I cinesi, che hanno dato un’ottima prova di sé, per il presente e il futuro di tutti, insistono sulle opportunità della crisi virale e in generale delle crisi finanziarie e geopolitiche. Quali opportunità in Occidente, alla vigilia di una replica della grande crisi del 2008-2010? Non mi riferisco alle opportunità della speculazione finanziaria internazionale, sempre impegnata nelle scommesse sul ribasso dei titoli di Borsa dopo aver lucrato nella direzione opposta (e per i giochi di Borsa dei “mercati neri” le “calamità” sono una manna). Né mi riferisco alle grandi opportunità di oscuramenti e deformazioni dei dati di realtà da parte dei sistemi politici quando “la casa brucia”; l’imponente concentrazione mediatica internazionale su uno dei tanti effetti dei cambiamenti climatici, esasperando le paure e consolidando i poteri istituzionali come unica e indiscutibile barriera di sicurezza contro il maligno, a cui delegare gestioni e soluzioni, sta utilizzando l’epidemia di Covid-19 come arma potente di distrazione di massa. Nel drogato disinteresse generale, tutte le operazioni politico-militari procedono indisturbate e coperte dalle campagne di disinformazione, e la tendenza generale è alla guerra: sul fronte est, la Nato sta concentrando uomini e armamenti per le grandi esercitazioni di aprile (ci sono anche gli italiani) ai confini con la Russia; sul fronte sud, Israele reagisce allo stallo politico delle elezioni di marzo (l’unico dato positivo è il successo della lista araba) per attuare l’“accordo del secolo” tra Trump e Netanyahu, e liquidare la questione palestinese; in Siria, in Libia, in Afghanistan e altrove, continua la guerra con i suoi massacri e il suo corollario di migrazioni forzate.

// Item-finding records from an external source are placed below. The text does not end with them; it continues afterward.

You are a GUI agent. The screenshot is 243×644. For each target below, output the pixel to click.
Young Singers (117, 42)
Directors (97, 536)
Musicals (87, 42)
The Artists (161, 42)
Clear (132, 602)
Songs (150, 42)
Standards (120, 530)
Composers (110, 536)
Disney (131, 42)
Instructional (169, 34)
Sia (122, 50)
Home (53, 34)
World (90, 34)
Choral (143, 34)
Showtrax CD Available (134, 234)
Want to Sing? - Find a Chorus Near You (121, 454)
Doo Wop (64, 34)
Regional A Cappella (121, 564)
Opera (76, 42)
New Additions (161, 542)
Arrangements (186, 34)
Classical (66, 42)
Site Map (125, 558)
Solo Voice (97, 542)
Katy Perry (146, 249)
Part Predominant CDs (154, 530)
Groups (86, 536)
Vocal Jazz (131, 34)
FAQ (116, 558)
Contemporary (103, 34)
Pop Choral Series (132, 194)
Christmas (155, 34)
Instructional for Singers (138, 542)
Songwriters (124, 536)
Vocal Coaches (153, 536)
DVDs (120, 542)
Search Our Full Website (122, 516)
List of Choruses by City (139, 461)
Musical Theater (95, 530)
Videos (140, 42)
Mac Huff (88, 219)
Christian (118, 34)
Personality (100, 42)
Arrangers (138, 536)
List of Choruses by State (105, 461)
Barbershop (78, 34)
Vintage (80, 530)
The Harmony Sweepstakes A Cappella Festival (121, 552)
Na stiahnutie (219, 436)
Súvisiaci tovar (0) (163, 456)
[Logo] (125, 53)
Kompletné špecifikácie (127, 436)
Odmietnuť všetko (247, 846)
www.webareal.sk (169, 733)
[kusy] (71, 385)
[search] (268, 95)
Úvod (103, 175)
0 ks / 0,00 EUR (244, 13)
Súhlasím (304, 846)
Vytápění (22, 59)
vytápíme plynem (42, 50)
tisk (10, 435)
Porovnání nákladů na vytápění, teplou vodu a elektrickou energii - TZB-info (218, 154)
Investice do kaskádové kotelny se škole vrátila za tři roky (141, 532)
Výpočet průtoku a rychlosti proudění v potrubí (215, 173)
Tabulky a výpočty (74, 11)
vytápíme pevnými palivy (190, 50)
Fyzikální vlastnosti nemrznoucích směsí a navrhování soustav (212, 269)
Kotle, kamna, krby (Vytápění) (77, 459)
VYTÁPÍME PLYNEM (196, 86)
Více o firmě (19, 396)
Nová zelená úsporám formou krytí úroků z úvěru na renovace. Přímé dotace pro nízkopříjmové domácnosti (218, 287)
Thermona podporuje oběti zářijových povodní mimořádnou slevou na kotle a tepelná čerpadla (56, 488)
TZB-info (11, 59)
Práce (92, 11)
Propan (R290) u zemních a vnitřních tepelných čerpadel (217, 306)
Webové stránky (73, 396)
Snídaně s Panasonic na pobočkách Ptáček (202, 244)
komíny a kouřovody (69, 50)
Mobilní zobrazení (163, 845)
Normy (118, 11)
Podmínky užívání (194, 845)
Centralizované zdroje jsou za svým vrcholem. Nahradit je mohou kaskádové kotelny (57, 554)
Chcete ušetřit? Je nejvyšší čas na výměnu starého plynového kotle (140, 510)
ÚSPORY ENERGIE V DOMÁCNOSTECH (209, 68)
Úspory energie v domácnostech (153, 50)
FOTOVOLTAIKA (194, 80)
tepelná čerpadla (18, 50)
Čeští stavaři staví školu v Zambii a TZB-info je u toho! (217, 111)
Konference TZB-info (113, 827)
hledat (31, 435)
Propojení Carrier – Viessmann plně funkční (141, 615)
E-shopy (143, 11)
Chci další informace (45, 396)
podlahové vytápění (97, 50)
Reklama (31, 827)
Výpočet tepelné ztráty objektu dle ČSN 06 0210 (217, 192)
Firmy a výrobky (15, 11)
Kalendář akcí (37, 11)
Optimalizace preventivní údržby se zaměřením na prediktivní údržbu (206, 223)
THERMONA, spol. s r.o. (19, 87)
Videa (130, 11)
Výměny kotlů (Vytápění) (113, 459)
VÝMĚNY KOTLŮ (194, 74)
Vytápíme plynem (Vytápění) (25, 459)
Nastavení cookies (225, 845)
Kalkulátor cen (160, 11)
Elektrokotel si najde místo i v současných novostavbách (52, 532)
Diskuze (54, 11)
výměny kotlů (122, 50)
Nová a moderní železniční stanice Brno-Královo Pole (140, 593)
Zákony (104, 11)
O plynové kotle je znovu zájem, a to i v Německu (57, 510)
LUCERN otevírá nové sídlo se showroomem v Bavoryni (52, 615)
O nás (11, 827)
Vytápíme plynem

Mi riferisco invece alle opportunità di mutazioni reali dei nostri paradigmi di lettura delle realtà e di azioni politiche conseguenti. In condizioni di “eccezione” (ma sono un’eccezione i cambiamenti climatici? sono un’eccezione le devastazioni finanziarie? sono un’eccezione le guerre? sono un’eccezione le crisi dei sistemi politici liberal-democratici?), l’opportunità è la costruzione di radicali alternative politiche e sociali all’altezza del conflitto con il capitalismo e tutte le sue drammatiche conseguenze, opponendo alle disgregazioni sociali esercitate dai poteri istituzionali una nuova socialità realmente democratica e socialista, con le armi della noncollaborazione, del sabotaggio, del boicottaggio, della sperimentazione democratica dal basso e della costruzioni di reti egualitarie e internazionaliste. La decrescita in atto dei sistemi economici in una fase di grande turbolenza richiede altre visioni e altre pratiche, sapendo vedere le esperienze di vera alternativa, numerose nel mondo. Come ci ha insegnato Bertolt Brecht, è nei vicoli ciechi che avviene il cambiamento. Ci sono salti da compiere. Impariamo dai virus. E anche dai pipistrelli.